Task prompt:
Please edit the items from the line containing "Find the location" through the line containing "ut-tick: 16 is", changing "particular element" to "specific element" and keeping all else the same. Return only those lines, without the pictures.
[Task material — start]
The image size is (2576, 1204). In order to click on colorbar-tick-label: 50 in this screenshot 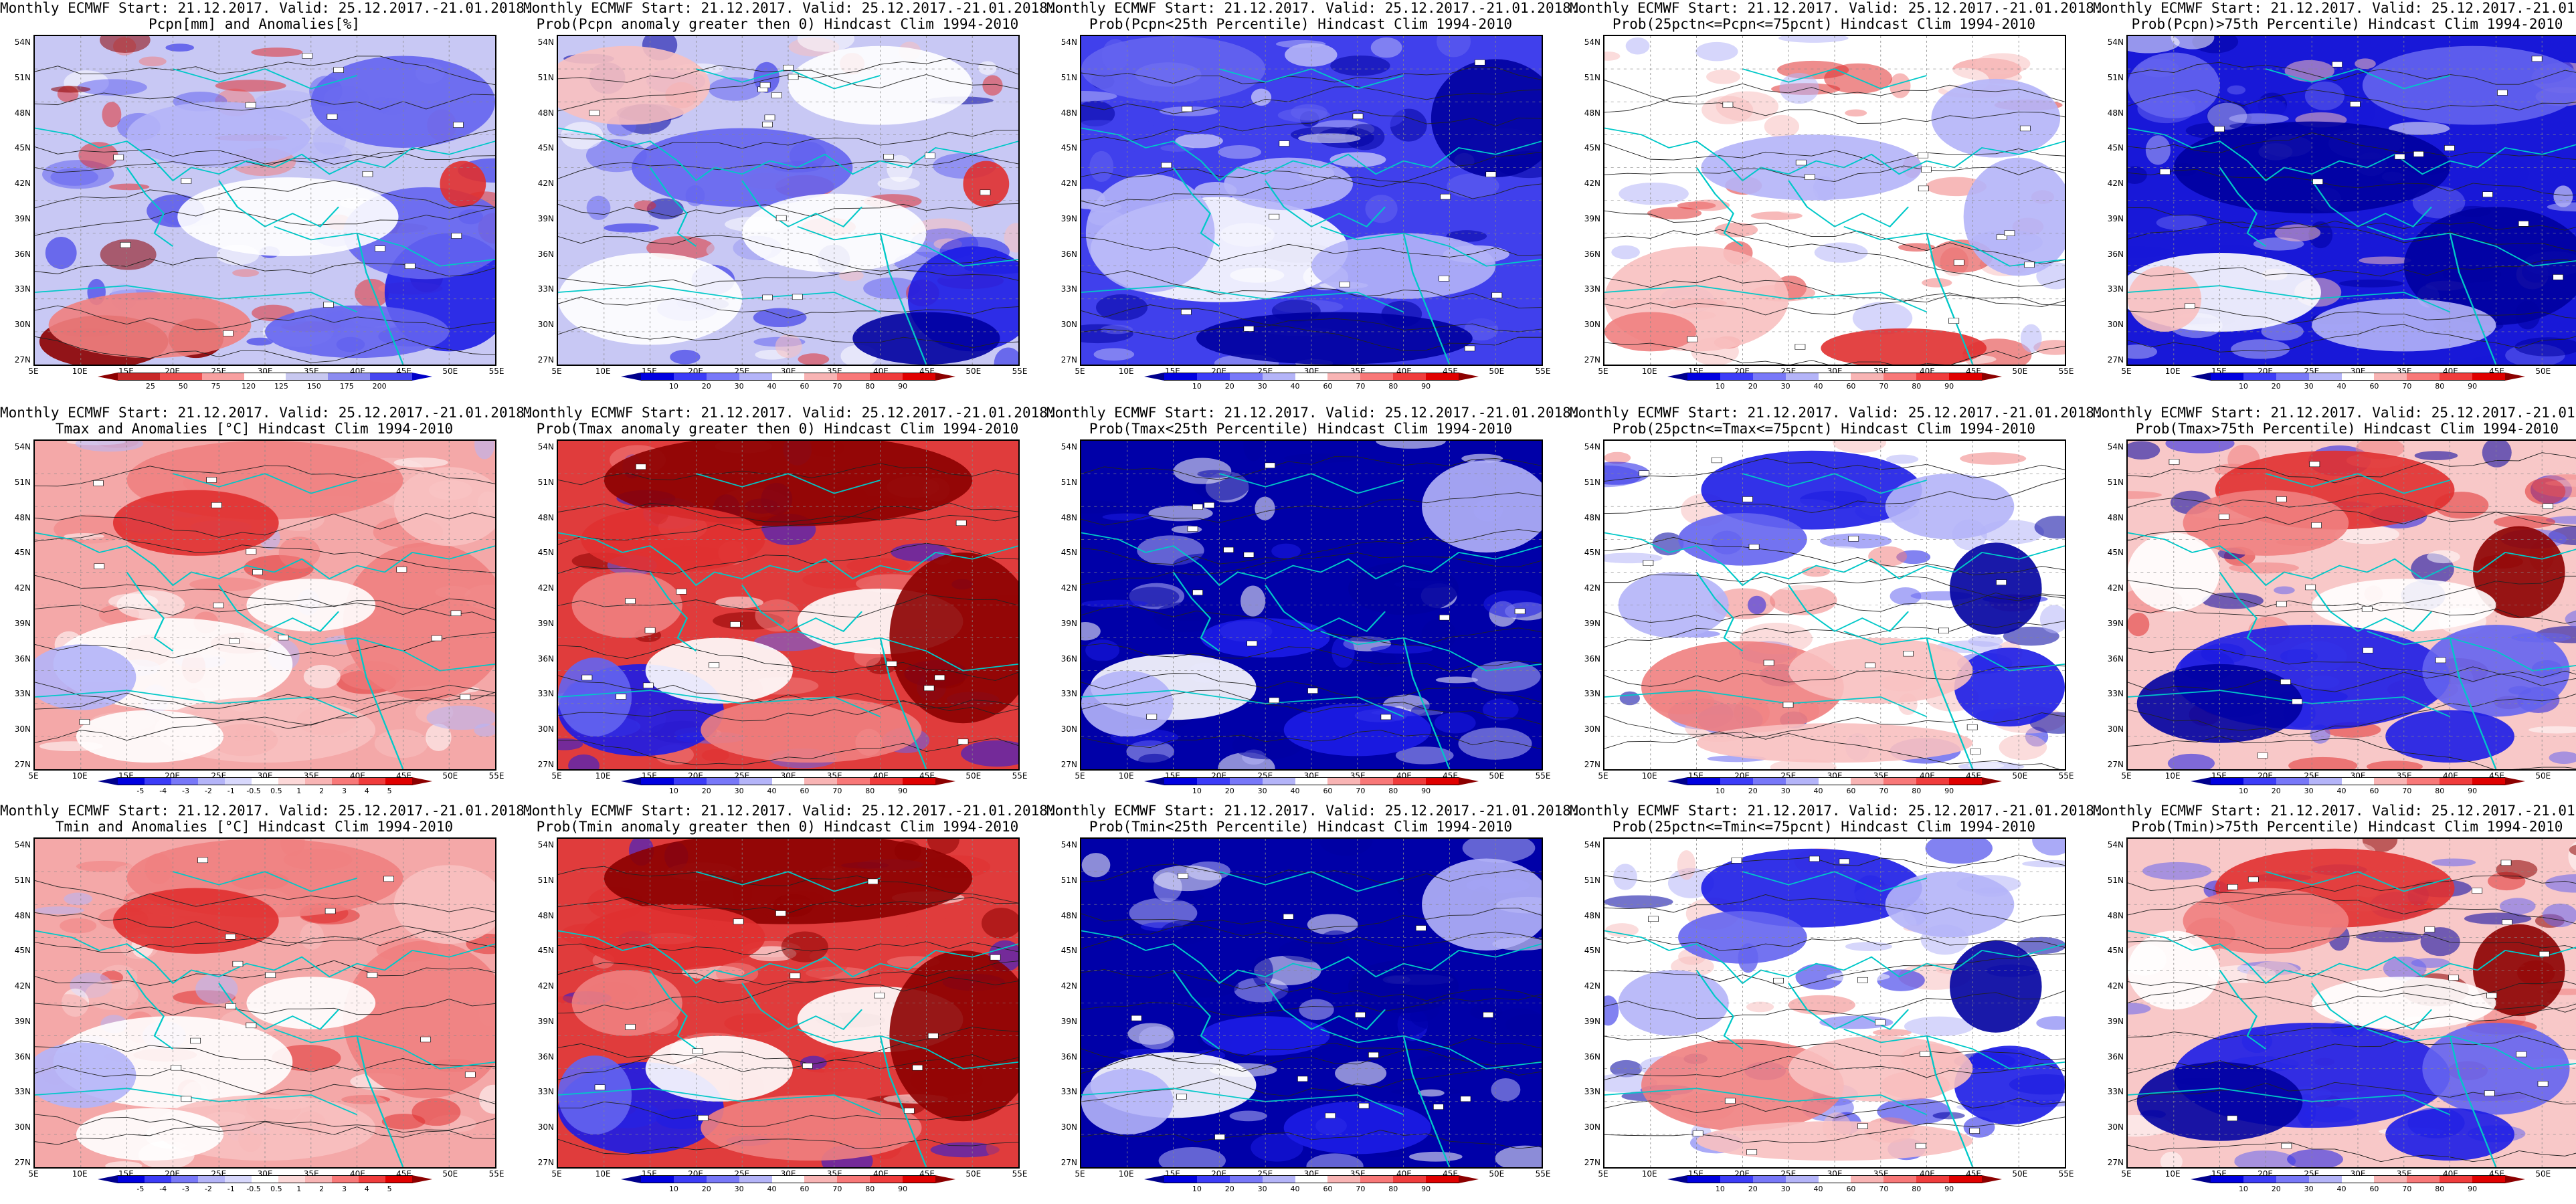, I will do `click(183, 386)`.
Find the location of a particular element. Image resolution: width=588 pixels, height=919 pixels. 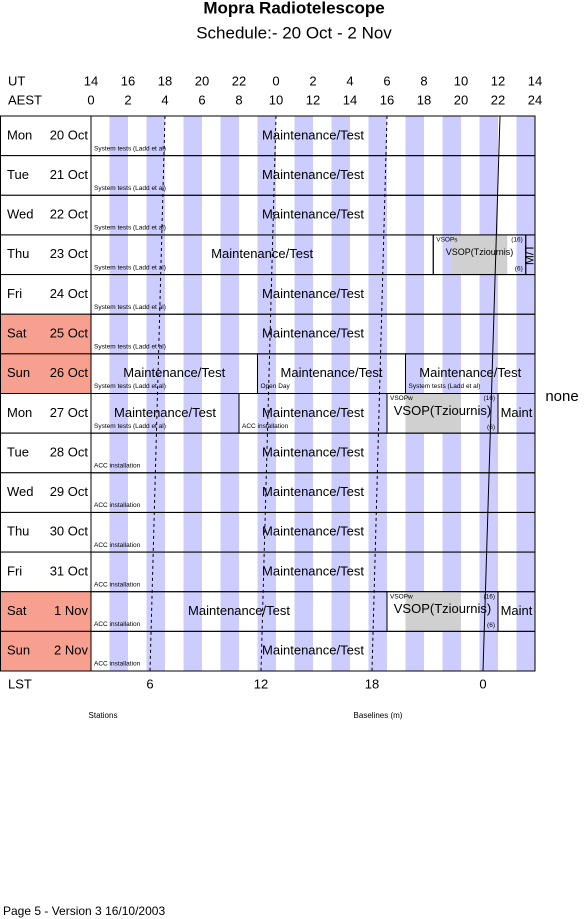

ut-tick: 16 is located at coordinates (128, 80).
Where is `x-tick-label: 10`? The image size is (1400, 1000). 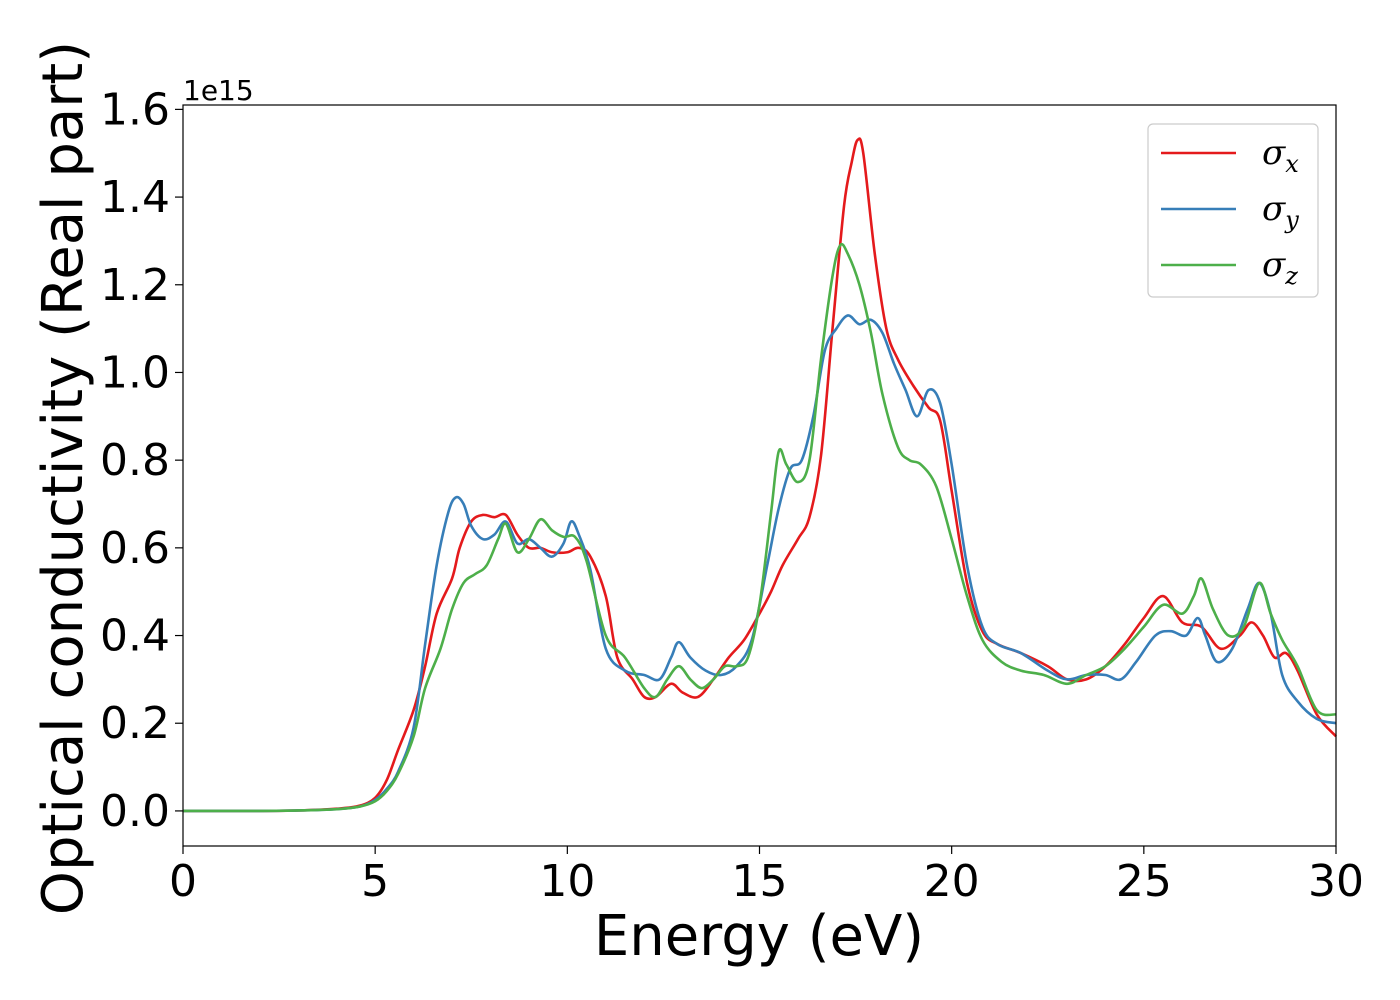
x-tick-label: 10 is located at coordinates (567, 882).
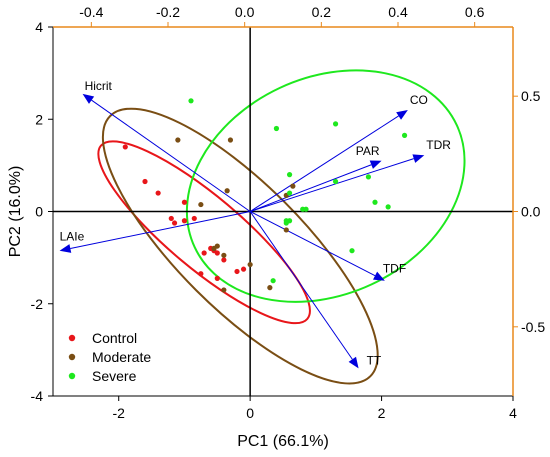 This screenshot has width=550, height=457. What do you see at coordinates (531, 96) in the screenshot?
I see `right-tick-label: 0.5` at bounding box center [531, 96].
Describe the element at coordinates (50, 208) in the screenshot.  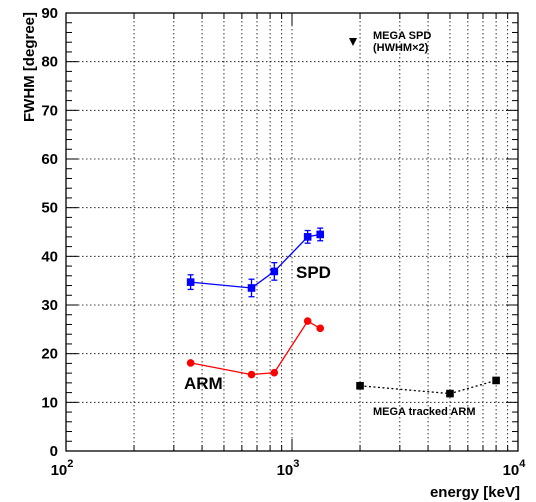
[Task material — finish]
Response box:
Find the location of a specific element. Image resolution: width=588 pixels, height=919 pixels. 

ut-tick: 16 is located at coordinates (128, 80).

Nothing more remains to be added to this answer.